- _What is required_:
Substitute "y-axis" for "vertical axis" in everything from the line containing "Given: Select the" down to the end of the records, and give those lines again with nothing else changed. Leave the pictures out of your answer.

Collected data

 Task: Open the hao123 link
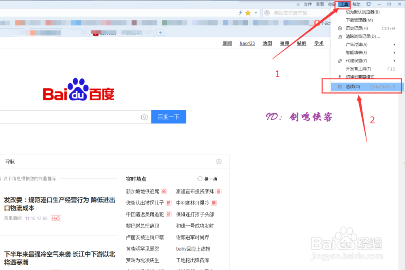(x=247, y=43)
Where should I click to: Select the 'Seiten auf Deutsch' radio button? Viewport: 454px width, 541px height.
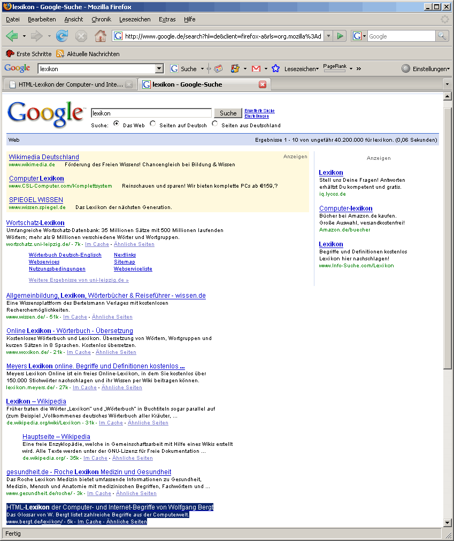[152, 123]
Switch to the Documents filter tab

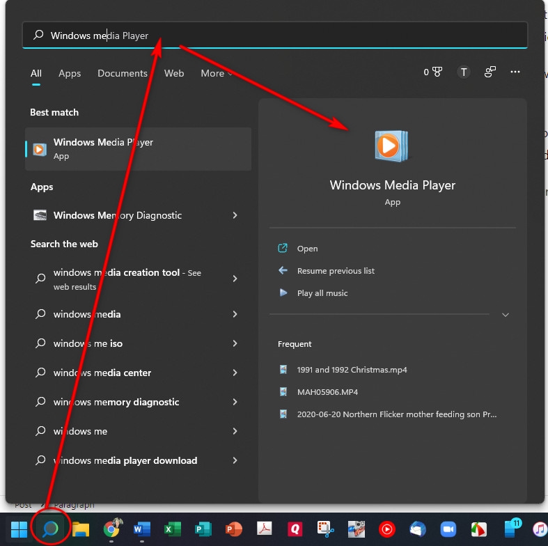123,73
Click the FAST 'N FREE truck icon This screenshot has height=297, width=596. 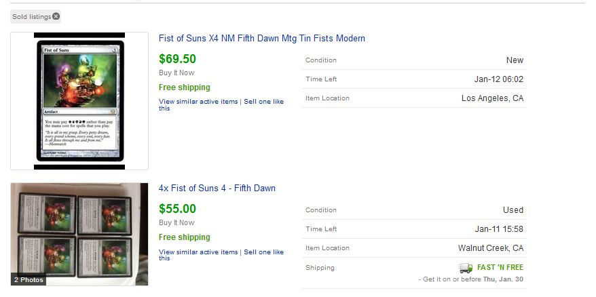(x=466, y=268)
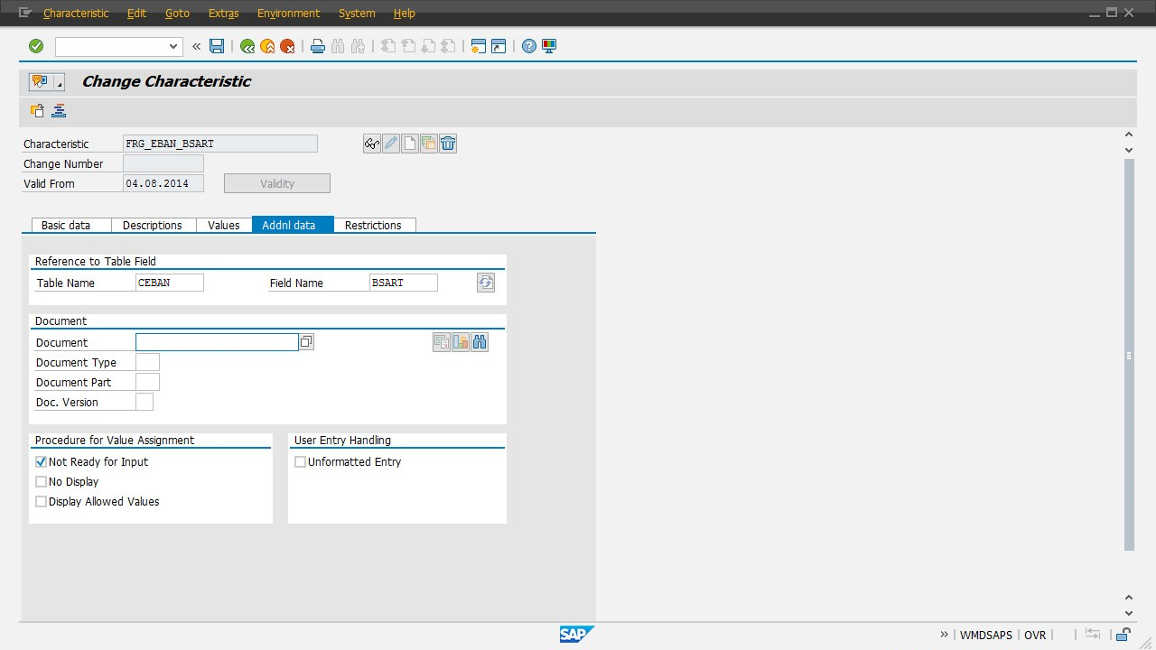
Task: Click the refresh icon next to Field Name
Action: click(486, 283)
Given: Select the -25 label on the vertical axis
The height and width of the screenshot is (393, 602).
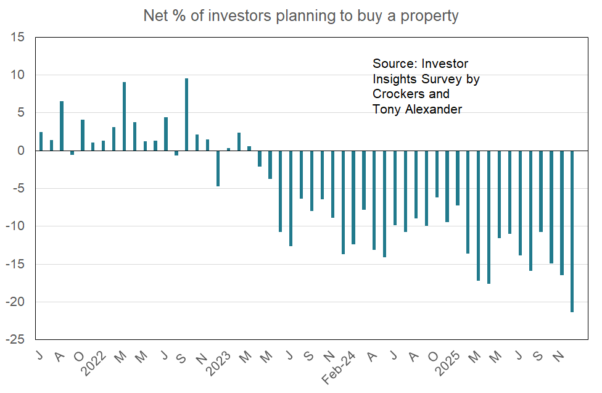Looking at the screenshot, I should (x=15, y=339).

- _Correct output_:
Given: Select the -25 label on the y-axis
The height and width of the screenshot is (393, 602).
Looking at the screenshot, I should (x=15, y=339).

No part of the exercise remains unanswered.